La protection des lanceurs d’alerte
La protection des lanceurs d’alerte est notamment définie dans l’article L.1132-3-3 nouveau du Code du Travail. Ainsi, aucune personne ayant témoigné, de bonne foi, de faits constitutifs d’un délit ou d’un crime dont elle a eu connaissance dans l’exercice de ses fonctions ou ayant relaté de tels faits ne peut faire l’objet des mesures suivantes :
- Etre écartée d’une procédure de recrutement ou de l’accès à un stage ou à une période de formation en entreprise ;
- Etre sanctionné ;
- Etre licencié ;
- Faire l’objet d’une mesure discriminatoire, directe ou indirecte, notamment en matière de rémunération, de mesures d’intéressement ou de distribution d’actions, de formation, de reclassement, d’affectation, de qualification, de classification, de promotion professionnelle, d’horaires de travail, d’évaluation de la performance, de mutation ou de renouvellement de contrat.
L’alerte du CSE
En cas de situation dangereuse pour les salariés ou pour la santé publique et l’environnement, le CSE en informe l’employeur. Après cette étape informative par écrit dans le registre spécial du DGI (Dangers graves et imminents) (articles L2312-60 et L4231-1 du Code du Travail), une enquête est menée dans l’entreprise.

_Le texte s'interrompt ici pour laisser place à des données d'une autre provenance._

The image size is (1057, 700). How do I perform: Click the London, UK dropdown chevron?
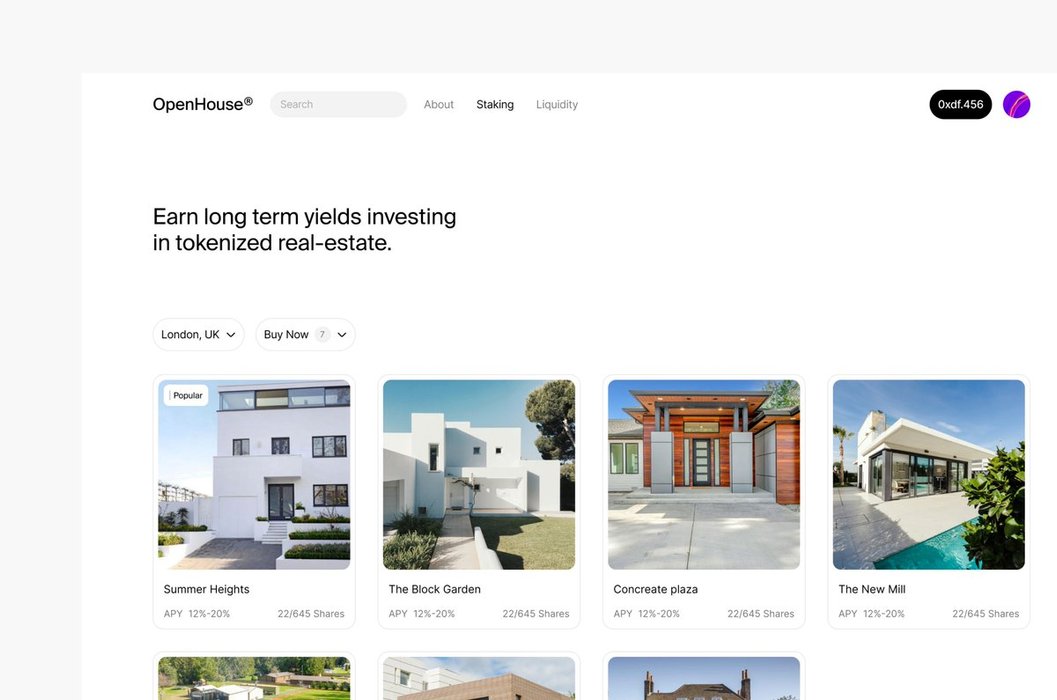click(x=231, y=334)
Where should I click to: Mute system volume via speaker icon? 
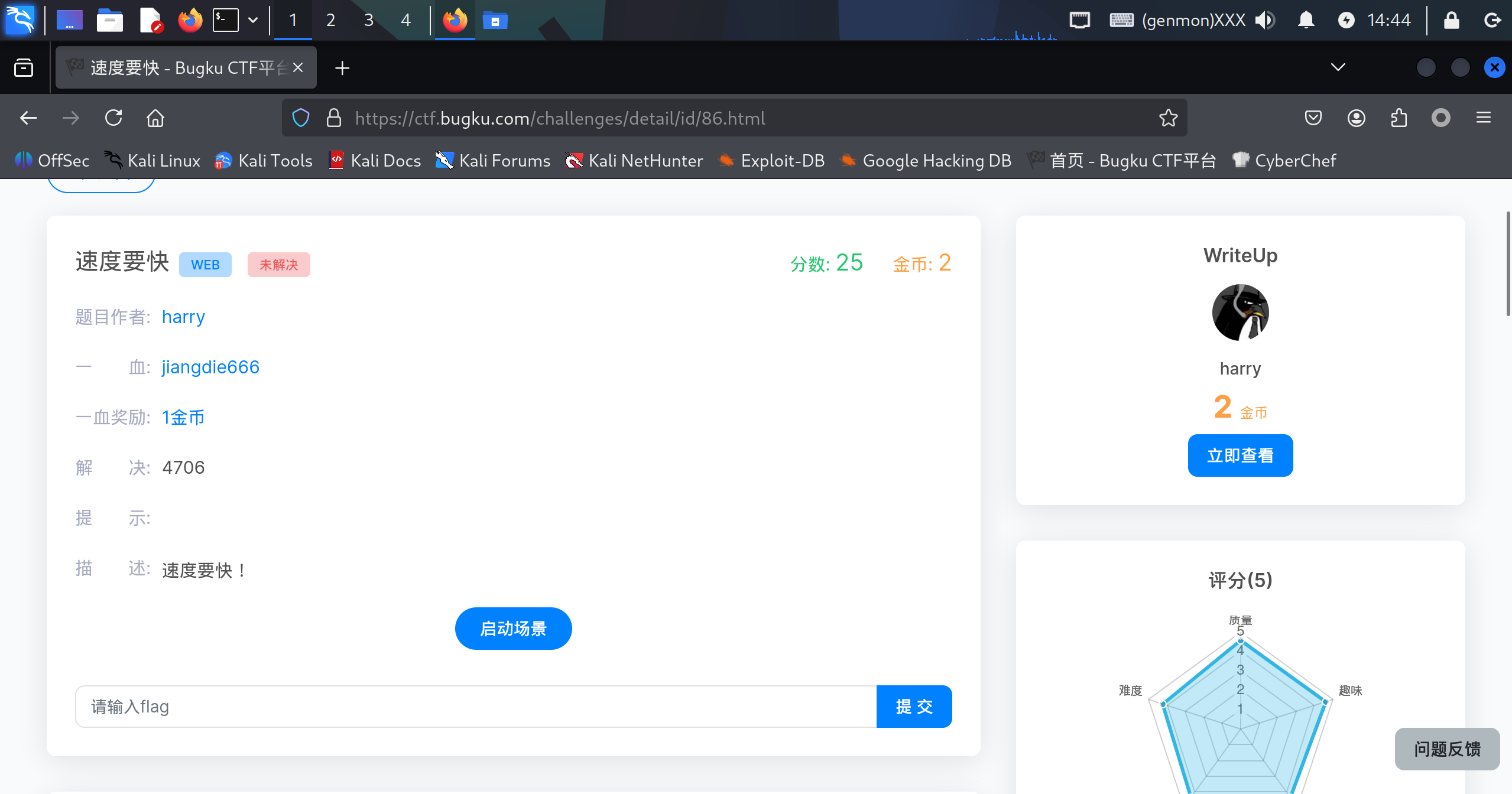point(1265,21)
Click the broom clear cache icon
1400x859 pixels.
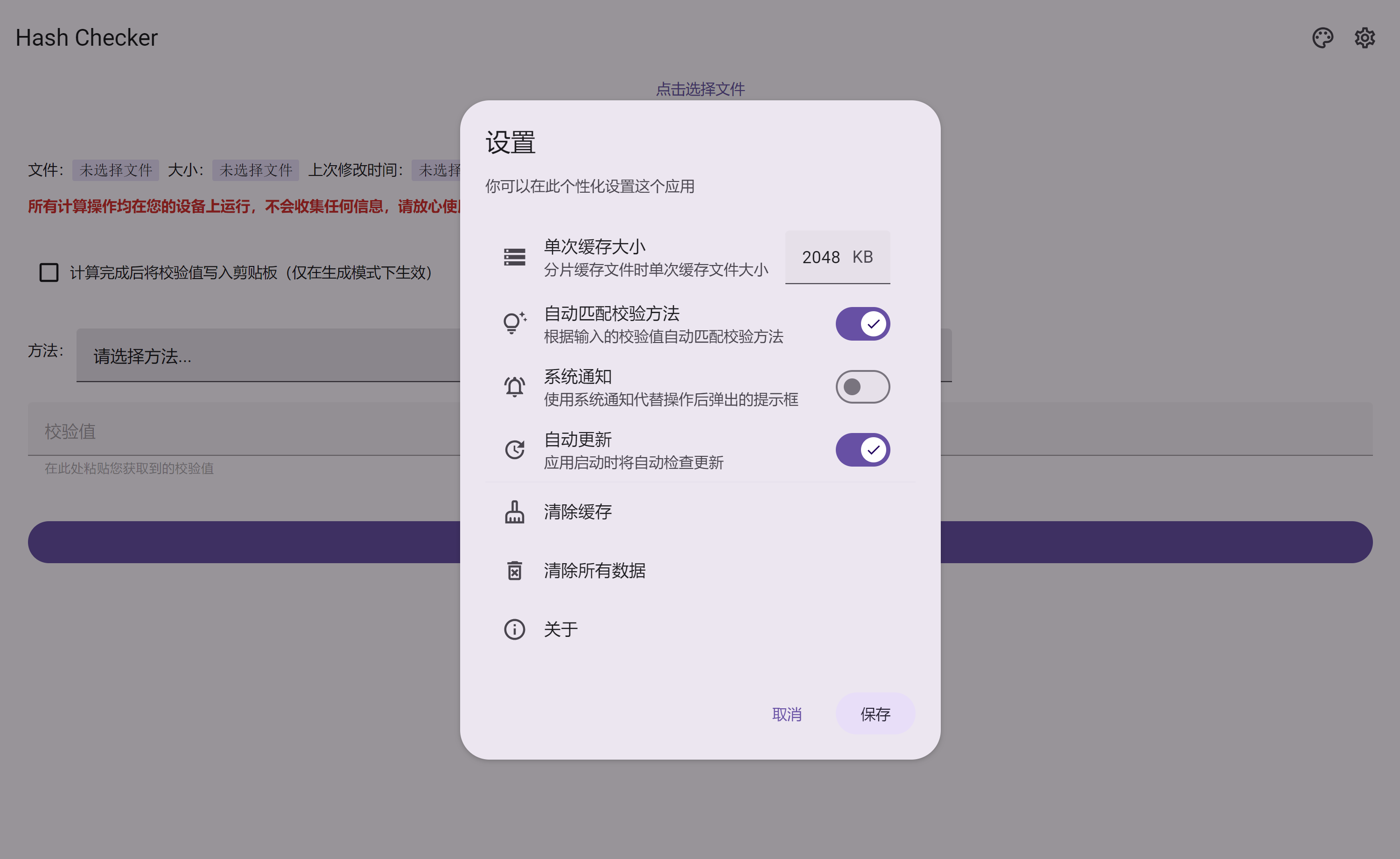tap(514, 512)
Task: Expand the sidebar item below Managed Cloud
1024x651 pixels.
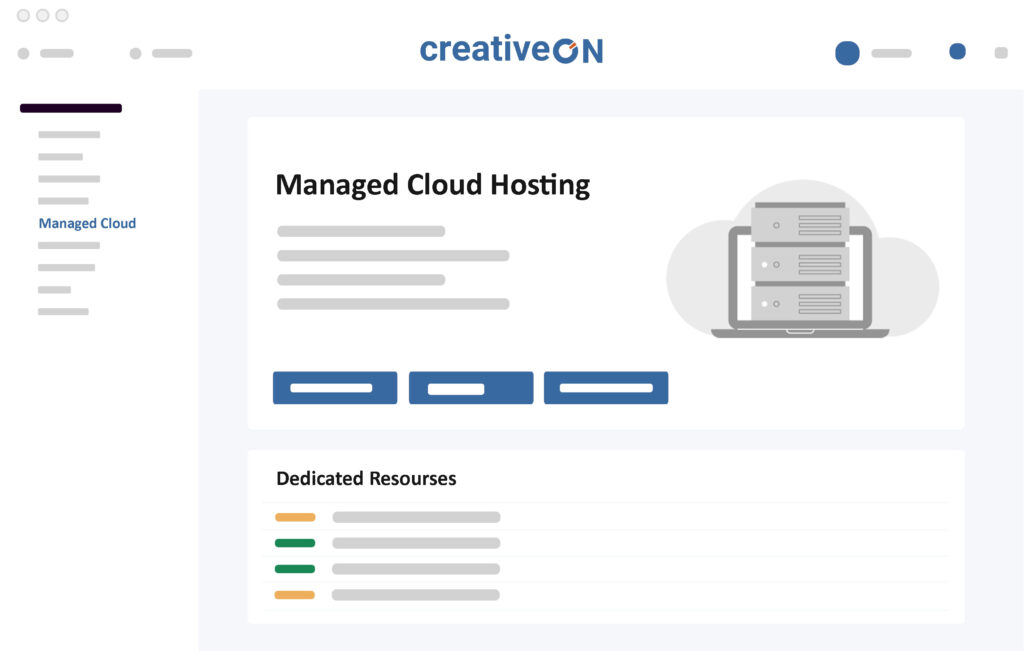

Les membres du CSE peuvent alors se déplacer et mener des entretiens avec les salariés. Pour exercer leur mission, les membres du CSE doivent utiliser leurs heures de délégation.
Une fois que le danger est identifié, l’employeur prend les mesures et donne les instructions nécessaires pour permettre aux travailleurs d’arrêter leur activité et de se mettre en sécurité en quittant immédiatement le lieu de travail (article L4132-5 du Code du Travail).
En cas de désaccord entre l’employeur et le CSE, une réunion exceptionnelle sera organisée dans un délai maximum de 24 heures. Il est possible de saisir :
- L’inspection du travail ;
- Le préfet ;
- Ou d’agir en justice.
Si un accident survient dans le cadre d’une procédure d’alerte, les juges pourront retenir le manquement à l’obligation de sécurité et une faute inexcusable de sa part.